Malware analysis platform

Norman launched the Norman Malware Analyzer G2 platform, which elivers the benefits of traditional sandbox analysis while also offering new IntelliVM capability which embeds Norman’s KernelScout technology for discovery of hidden suspicious software behavior.

Microsoft environments can be analyzed using cutting edge emulation and the latest virtualization technologies. This approach offers threat intelligence and visibility into malware exploiting Microsoft applications such as Office, third party files such as PDFs and web threats from URLs.

In a risk environment where large corporations, service providers and government agencies may see 100,000 malicious software files in a day, Norman’s analyzer solution has the scalability to keep up with the onslaught, while offering analysts a web-based management and operations console that delivers customizable technical and executive reports.

The solution is plug and play and customizable to every need.
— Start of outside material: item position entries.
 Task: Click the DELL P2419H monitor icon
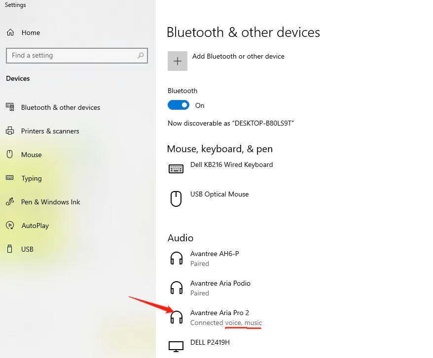(x=176, y=347)
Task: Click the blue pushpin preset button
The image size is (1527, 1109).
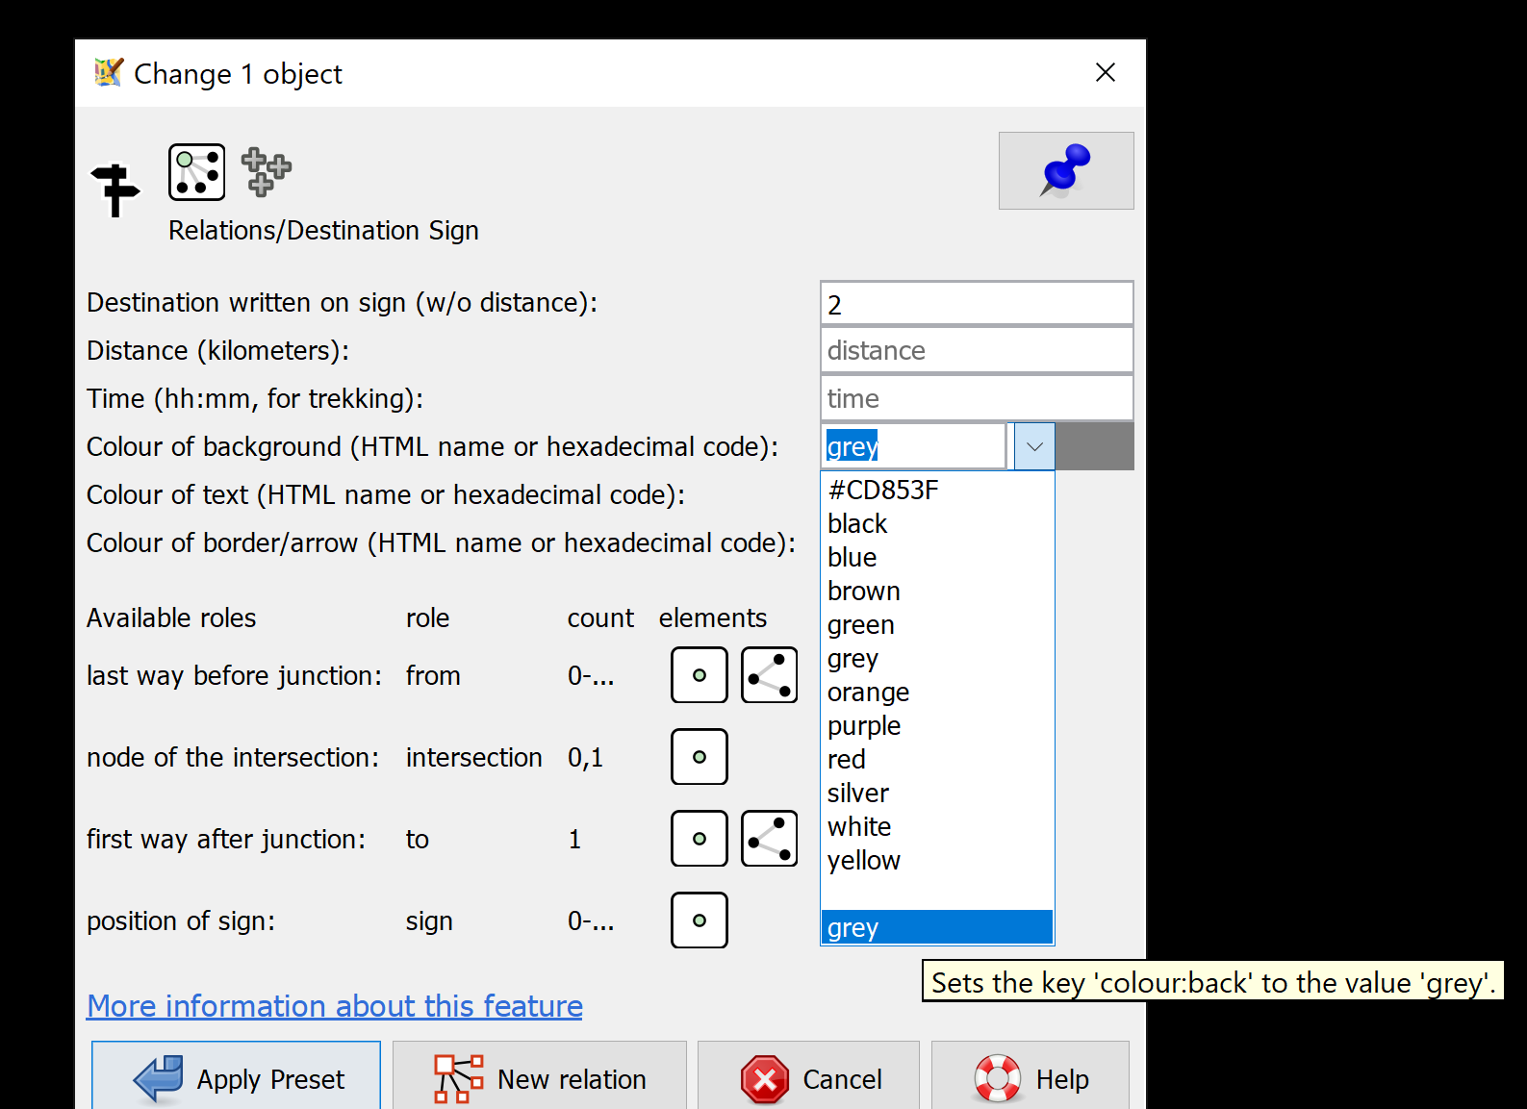Action: click(x=1065, y=170)
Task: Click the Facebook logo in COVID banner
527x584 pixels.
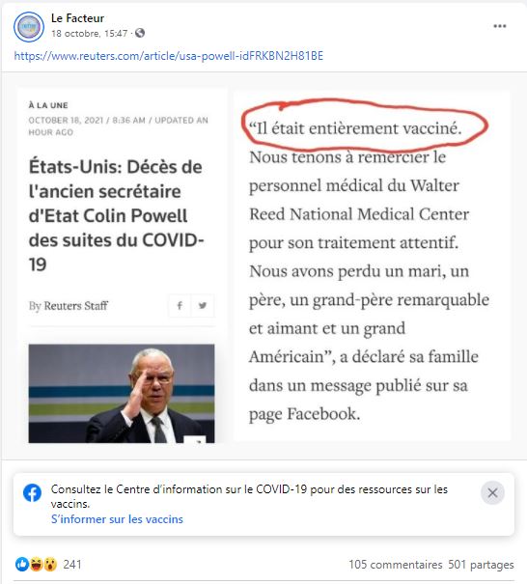Action: [x=33, y=492]
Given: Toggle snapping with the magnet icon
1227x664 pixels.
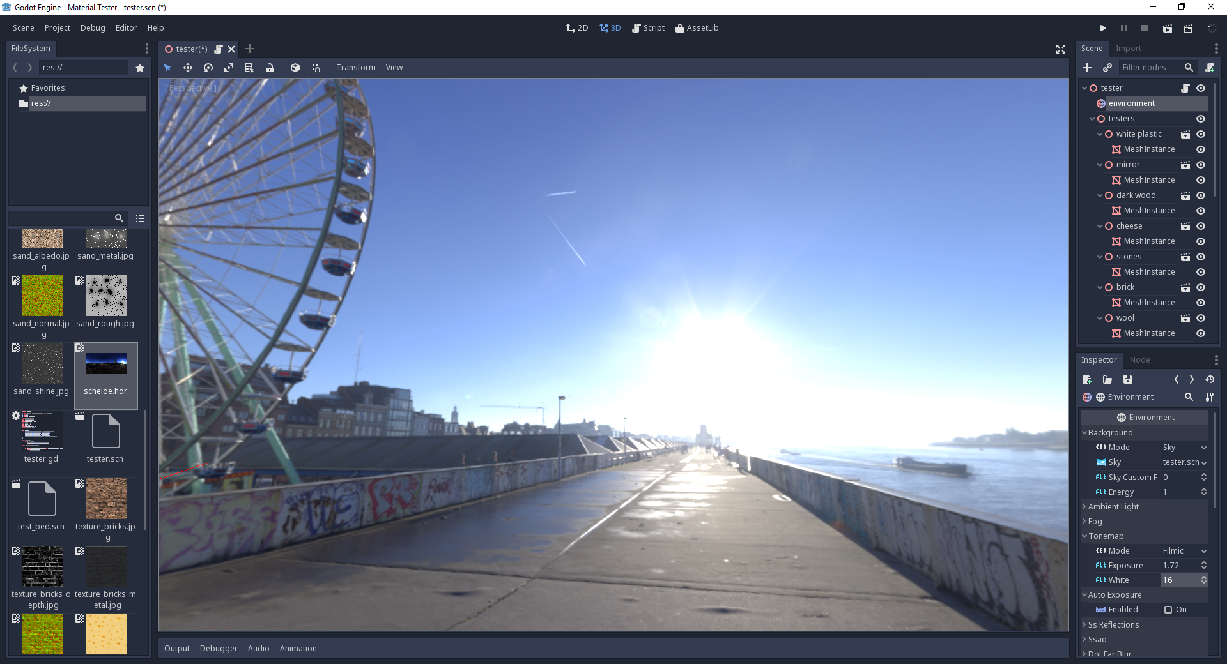Looking at the screenshot, I should tap(316, 68).
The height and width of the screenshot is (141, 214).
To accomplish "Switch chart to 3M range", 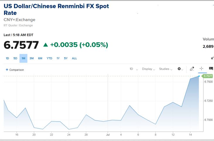I will click(x=32, y=58).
The analyzer’s APIs deliver the flexibility to integrate with existing analysis labs, honeypots, and other systems already in place.

The Norman Malware Analyzer G2 framework includes:

• Norman SandBox, a fully emulated Microsoft Windows malware analysis environment.
• Norman IntelliVM, VM analysis monitors system events for signs of malicious behavior.
• IntelliVM uses Norman’s KernelScout driver, embedding the intelligence observation agent at the lowest level of the system’s kernel for super performance.
• Analysis Desktop, a Web Based management and operations console.
• Appliance or software and APIs.
• Norman Malware Debugger PRO, performs analysis of suspicious files with all of the functionality of traditional reverse engineering and debugging tools in a single interface, performing analysis of malware threats.